In [1]:
import pandas as pd
import hashlib

from IPython.core.interactiveshell import InteractiveShell
InteractiveShell.ast_node_interactivity = "all"

N_PARTITIONS = 1000

In [2]:
def id_to_hash(customer_id):
    return int(hashlib.md5(customer_id.encode('utf-8')).hexdigest(), 16)

In [3]:
members = pd.read_csv('/data/churn/members_v3.csv', nrows = 1)
members

transactions = pd.read_csv('/data/churn/all_trans.csv', nrows = 1)
transactions

logs = pd.read_csv('/data/churn/user_logs.csv', nrows = 1)
logs

train = pd.read_csv('/data/churn/all_train.csv', nrows = 1)
train

test = pd.read_csv('/data/churn/sample_submission_v2.csv', nrows = 1)
test

Unnamed: 0,msno,city,bd,gender,registered_via,registration_init_time
0,Rb9UwLQTrxzBVwCB6+bCcSQWZ9JiNLC9dXtM1oEsZA8=,1,0,,11,20110911


Unnamed: 0,msno,payment_method_id,payment_plan_days,plan_list_price,actual_amount_paid,is_auto_renew,transaction_date,membership_expire_date,is_cancel
0,YyO+tlZtAXYXoZhNr3Vg3+dfVQvrBVGO8j1mfqe4ZHc=,41,30,129,129,1,20150930,20151101,0


Unnamed: 0,msno,date,num_25,num_50,num_75,num_985,num_100,num_unq,total_secs
0,rxIP2f2aN0rYNp+toI0Obt/N/FYQX8hcO1fTmmy2h34=,20150513,0,0,0,0,1,1,280.335


Unnamed: 0,msno,is_churn
0,waLDQMmcOu2jLDaV1ddDkgCrB/jl6sD66Xzs0Vqax1Y=,1


Unnamed: 0,msno,is_churn
0,4n+fXlyJvfQnTeKXTWT507Ll4JVYGrOC8LHCfwBmPE4=,0


In [4]:
id_to_hash(members.loc[0, 'msno'])

209512247756457468966515739358104959027

In [5]:
import os

base_dir = '/data/churn/partitions/'

# Create 1000 directories for each partition
for i in range(1000):
    os.makedirs(base_dir + f'p{i}', exist_ok=True)
    
len(os.listdir(base_dir))

1000

In [6]:
','.join(list(transactions.columns))

'msno,payment_method_id,payment_plan_days,plan_list_price,actual_amount_paid,is_auto_renew,transaction_date,membership_expire_date,is_cancel'

## Create Files

In each partition there are 5 csv files. The following code writes the header for each of the five files in each of the `N_PARTITION` partitions.

In [7]:
InteractiveShell.ast_node_interactivity = 'last_expr'

In [8]:
def create_blank_partitions():
    # For each partition create the files with headers
    for i in range(N_PARTITIONS):
        directory = base_dir + f'p{i}/'
        # Create five files
        for file in ['transactions.csv', 'train.csv', 'test.csv', 'members.csv', 'logs.csv']:
            # Write file header as first line
            with open(directory + file, 'w') as f:
                if file == 'transactions.csv':
                    f.write(','.join(list(transactions.columns)))
                elif file == 'train.csv':
                    f.write(','.join(list(train.columns)))
                elif file == 'test.csv':
                    f.write(','.join(list(train.columns)))
                elif file == 'members.csv':
                    f.write(','.join(list(members.columns)))
                elif file == 'logs.csv':
                    f.write(','.join(list(logs.columns)))
                    
    return directory

directory = create_blank_partitions()

In [9]:
os.listdir(directory)

['transactions.csv', 'members.csv', 'test.csv', 'train.csv', 'logs.csv']

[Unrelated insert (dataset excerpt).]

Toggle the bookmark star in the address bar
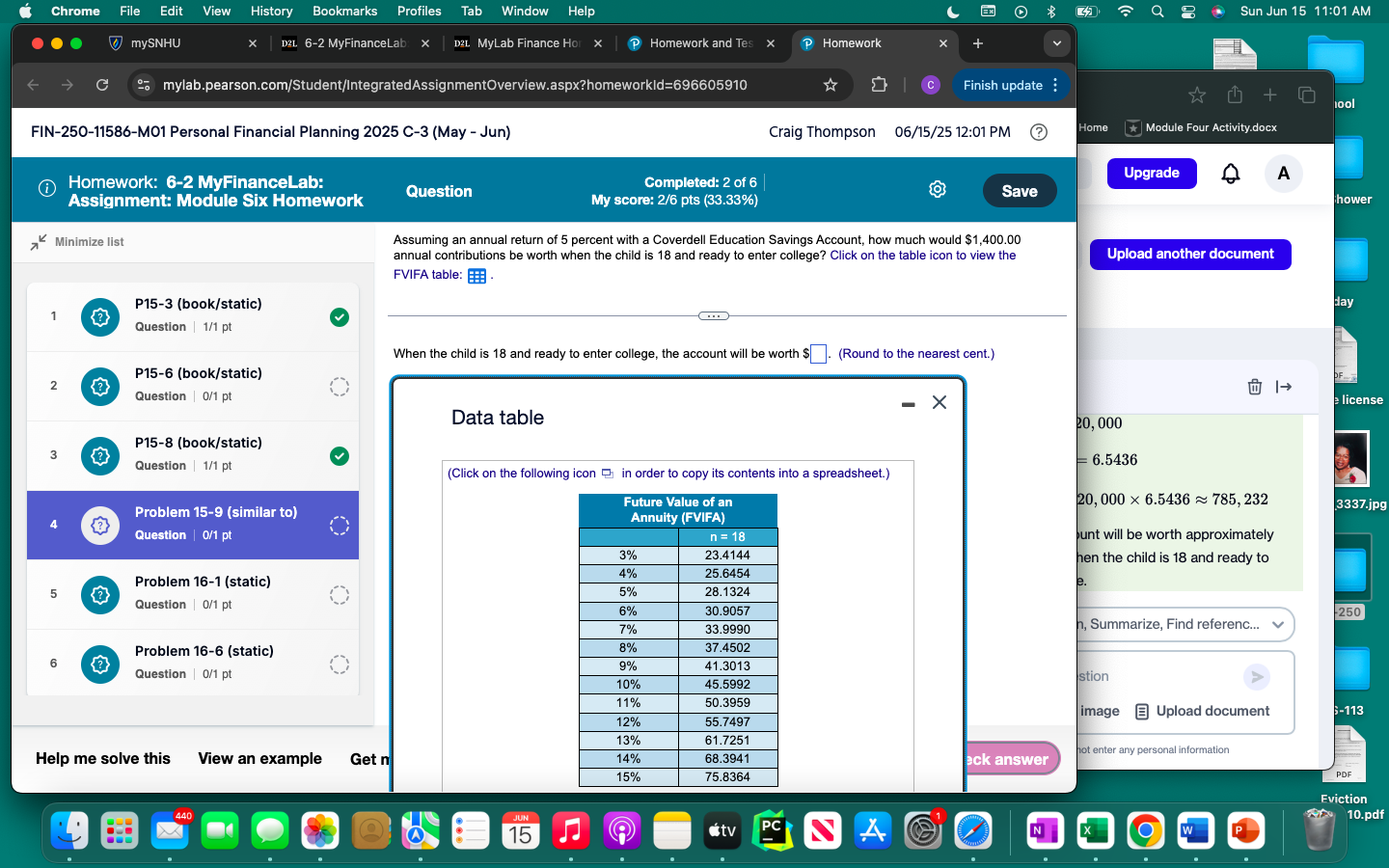 tap(831, 85)
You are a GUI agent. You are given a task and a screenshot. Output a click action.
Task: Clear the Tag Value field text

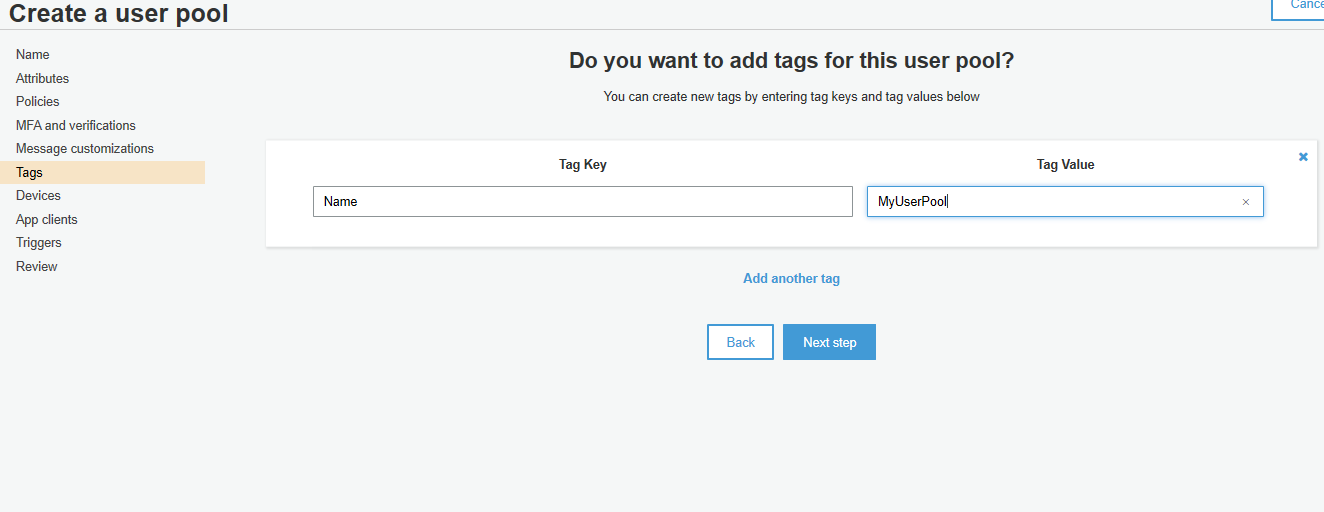[1246, 202]
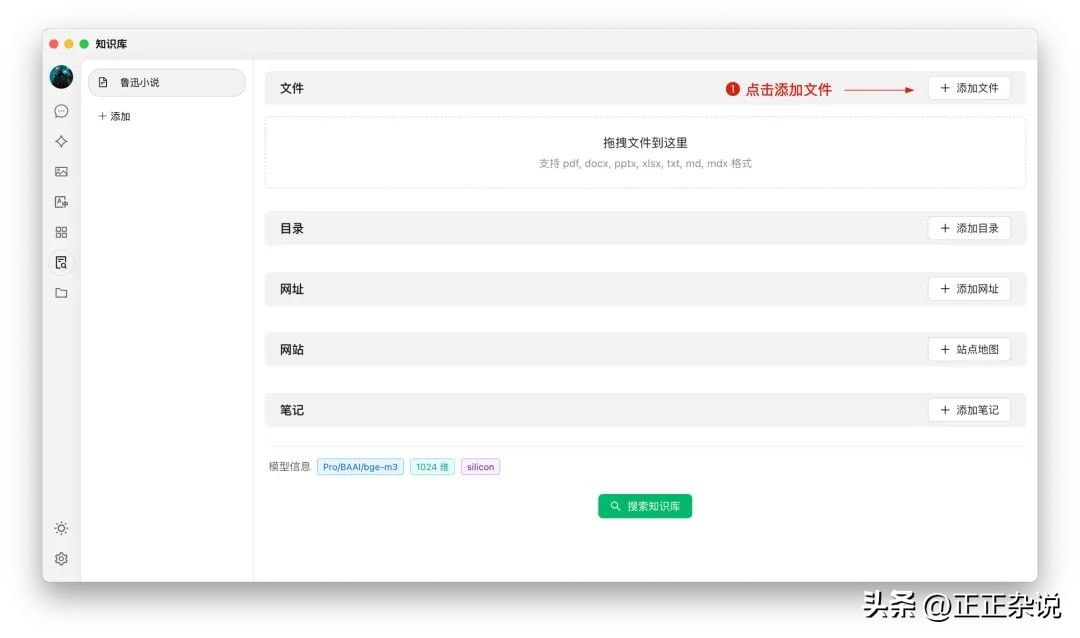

### Example of Writing a Row

For each file, we'll iterate over the rows one at a time. The process for handling a row is:

1. Convert the customer id to an integer by hashing
2. Convert the integer to a partition number by modulus dividing by the number of partitions
3. Append the row to the correct partition file

Let's see how this works with a single row.

In [10]:
# Iterate through the dataframe one row at a time
for i, row in members.iterrows():
    # Find the partition by hashing the id
    partition = id_to_hash(row['msno']) % N_PARTITIONS
    # Open the file for appending
    with open(base_dir + f'p{partition}/members.csv', 'a') as f:
        # Write a newline and then the information
        f.write('\n')
        f.write(','.join([str(x) for x in row.values]))
    if i > 1:
        break

In [11]:
pd.read_csv(base_dir + f'p{partition}/members.csv')

Unnamed: 0,msno,city,bd,gender,registered_via,registration_init_time
0,Rb9UwLQTrxzBVwCB6+bCcSQWZ9JiNLC9dXtM1oEsZA8=,1,0,,11,20110911


Everything looks like it went well with the first attempt. Now we'll run this on a complete dataset.

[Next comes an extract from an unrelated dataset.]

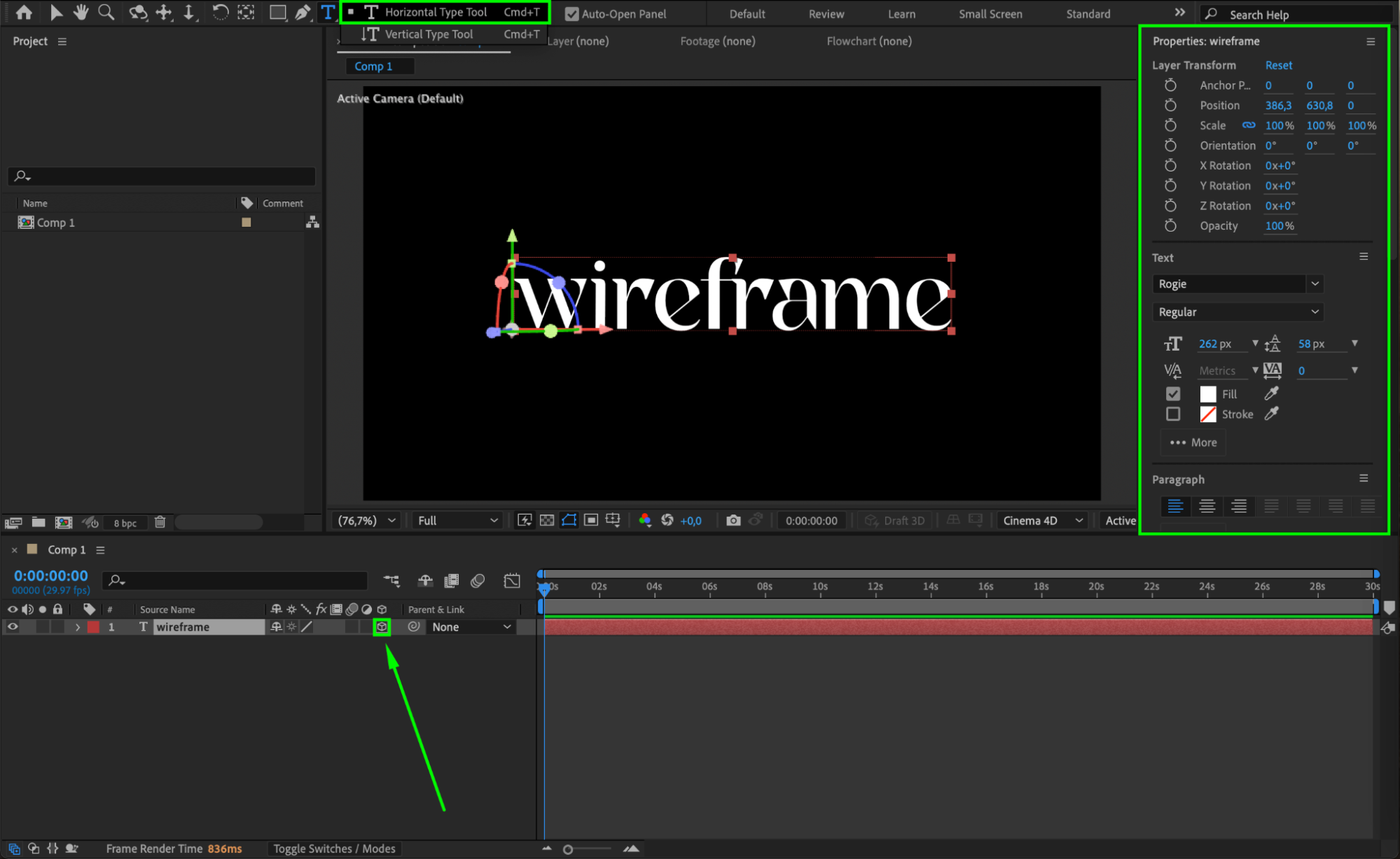Click More button in Text section

coord(1193,442)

# Performance of Different Methods

To find out which method is the best, we'll try 4 approaches:

1. df.iterrows(): iterate through the dataframe one row at a time with rows represented as series
2. df.itertuples(): iterate through the dataframe one row at a time with rows represented as tuples
3. df.apply(): iterate through the data one row at a time using `apply`
4. `groupby(partition)` and save each group with `to_csv()`: iterate through the dataframe one partition at a time

The four approaches have different applicability and performance characteristics (see this [Stack Overflow](https://stackoverflow.com/questions/24870953/does-iterrows-have-performance-issues/24871316#24871316) answer). The way to find out which one is the quickest is to try them all. This isn't meant to represent all use cases, so your particular results may vary.

In [12]:
from timeit import default_timer as timer

### Member Information

We'll start off with the members. 

In [13]:
members = pd.read_csv('/data/churn/members_v3.csv')
members.shape

(6769473, 6)

## Iterrows

The first implementation will try using `iterrows`. This is fairly slow because Pandas packages the row as a Pandas series before iteration.

In [None]:
start = timer()

for i, row in members.iterrows():
    # Find the partition number by hashing the id
    partition = id_to_hash(row['msno']) % N_PARTITIONS
    
    # Open file for appending
    with open(base_dir + f'p{partition}/members.csv', 'a') as f:
        # Write a new line and then data
        f.write('\n')
        f.write(','.join([str(x) for x in row.values]))
        
    if i % 10000 == 0:
        print(f'{100 * round(i / members.shape[0], 2)}% complete. {round(timer() - start)} seconds elapsed.', end = '\r')

end = timer()
print(f'Processing {i} lines took {round(end - start)} seconds using iterrows.')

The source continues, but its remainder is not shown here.